[Goal of the exercise] Among the entries that follow, the required portion opens with the line containing "1024x783 pixels." and closes with the line containing "You are a computer-use agent. This". Give that portion again exactly, and nothing else.

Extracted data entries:
——

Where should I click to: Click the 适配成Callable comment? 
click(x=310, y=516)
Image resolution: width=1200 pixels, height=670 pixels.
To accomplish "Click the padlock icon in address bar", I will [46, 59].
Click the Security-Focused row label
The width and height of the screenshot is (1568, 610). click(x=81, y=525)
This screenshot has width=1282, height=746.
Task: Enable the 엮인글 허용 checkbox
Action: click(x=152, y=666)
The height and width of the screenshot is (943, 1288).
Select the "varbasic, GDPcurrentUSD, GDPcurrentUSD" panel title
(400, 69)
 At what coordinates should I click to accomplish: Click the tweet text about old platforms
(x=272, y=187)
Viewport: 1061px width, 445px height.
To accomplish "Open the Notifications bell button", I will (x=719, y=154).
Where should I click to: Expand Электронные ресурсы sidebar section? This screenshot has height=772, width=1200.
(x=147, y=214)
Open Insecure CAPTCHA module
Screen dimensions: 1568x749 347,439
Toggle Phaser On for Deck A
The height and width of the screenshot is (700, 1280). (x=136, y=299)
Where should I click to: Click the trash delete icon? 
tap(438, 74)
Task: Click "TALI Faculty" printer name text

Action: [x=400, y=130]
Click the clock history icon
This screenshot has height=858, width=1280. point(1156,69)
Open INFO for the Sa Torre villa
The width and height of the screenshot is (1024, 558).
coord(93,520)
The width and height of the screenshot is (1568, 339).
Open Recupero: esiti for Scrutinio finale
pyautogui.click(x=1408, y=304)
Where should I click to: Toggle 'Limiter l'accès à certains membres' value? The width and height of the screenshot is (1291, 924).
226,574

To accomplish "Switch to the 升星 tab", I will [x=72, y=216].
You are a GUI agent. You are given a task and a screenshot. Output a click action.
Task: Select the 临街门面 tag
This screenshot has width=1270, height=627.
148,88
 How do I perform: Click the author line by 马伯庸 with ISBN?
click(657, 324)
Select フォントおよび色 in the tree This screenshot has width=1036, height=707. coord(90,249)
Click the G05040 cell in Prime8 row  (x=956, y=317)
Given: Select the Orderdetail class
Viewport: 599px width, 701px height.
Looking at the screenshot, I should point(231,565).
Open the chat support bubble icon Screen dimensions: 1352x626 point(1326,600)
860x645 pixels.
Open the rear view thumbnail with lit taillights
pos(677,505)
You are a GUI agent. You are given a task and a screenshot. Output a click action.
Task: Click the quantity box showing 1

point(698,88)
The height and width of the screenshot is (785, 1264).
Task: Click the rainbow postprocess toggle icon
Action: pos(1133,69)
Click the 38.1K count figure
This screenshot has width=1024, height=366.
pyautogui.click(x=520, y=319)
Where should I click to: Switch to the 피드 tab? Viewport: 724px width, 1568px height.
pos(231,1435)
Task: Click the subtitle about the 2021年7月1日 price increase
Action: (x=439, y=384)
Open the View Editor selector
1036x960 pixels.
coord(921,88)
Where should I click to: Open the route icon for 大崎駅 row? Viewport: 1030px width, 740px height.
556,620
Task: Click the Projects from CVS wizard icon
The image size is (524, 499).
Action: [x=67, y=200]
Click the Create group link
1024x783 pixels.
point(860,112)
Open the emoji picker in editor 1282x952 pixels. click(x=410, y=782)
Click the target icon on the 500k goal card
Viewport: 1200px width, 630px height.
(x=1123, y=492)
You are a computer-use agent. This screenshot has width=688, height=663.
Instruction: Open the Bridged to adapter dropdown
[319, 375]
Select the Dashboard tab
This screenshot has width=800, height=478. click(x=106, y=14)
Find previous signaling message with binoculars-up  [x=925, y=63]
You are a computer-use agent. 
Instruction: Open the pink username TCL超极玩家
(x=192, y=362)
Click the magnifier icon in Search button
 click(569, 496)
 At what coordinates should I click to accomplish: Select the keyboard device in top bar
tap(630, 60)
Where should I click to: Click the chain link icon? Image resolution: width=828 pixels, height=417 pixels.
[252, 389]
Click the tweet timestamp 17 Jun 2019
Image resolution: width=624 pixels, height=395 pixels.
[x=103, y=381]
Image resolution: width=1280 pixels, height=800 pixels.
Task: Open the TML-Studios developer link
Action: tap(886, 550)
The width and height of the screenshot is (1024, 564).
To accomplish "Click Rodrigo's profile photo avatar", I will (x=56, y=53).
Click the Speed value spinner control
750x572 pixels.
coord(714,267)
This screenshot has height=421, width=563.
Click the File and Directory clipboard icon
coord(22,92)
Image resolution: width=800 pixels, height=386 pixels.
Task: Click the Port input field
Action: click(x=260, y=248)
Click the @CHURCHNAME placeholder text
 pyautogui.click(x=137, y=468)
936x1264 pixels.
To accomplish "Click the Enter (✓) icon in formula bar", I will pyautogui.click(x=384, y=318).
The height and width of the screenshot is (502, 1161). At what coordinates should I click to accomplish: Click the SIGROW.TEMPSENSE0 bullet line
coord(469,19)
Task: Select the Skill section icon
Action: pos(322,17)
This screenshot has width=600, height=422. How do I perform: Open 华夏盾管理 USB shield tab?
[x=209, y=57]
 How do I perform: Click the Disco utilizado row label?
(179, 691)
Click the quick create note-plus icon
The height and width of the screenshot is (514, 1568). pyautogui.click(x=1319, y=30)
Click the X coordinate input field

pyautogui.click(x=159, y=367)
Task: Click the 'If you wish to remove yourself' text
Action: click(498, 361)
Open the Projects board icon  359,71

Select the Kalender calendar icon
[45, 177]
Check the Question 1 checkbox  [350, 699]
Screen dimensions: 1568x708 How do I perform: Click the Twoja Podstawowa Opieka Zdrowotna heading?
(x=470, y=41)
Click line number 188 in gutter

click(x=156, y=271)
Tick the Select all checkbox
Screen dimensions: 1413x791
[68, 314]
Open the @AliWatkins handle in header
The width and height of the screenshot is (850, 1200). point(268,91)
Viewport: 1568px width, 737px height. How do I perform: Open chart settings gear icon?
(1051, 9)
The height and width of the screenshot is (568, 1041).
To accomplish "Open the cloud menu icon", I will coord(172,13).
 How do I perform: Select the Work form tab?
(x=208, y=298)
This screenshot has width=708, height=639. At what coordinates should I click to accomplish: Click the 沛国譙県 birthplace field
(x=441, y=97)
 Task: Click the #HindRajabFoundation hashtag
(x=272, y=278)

——

[Result of this task]
1024x783 pixels.
point(860,112)
Open the emoji picker in editor 1282x952 pixels. click(x=410, y=782)
Click the target icon on the 500k goal card
Viewport: 1200px width, 630px height.
(x=1123, y=492)
You are a computer-use agent. This screenshot has width=688, height=663.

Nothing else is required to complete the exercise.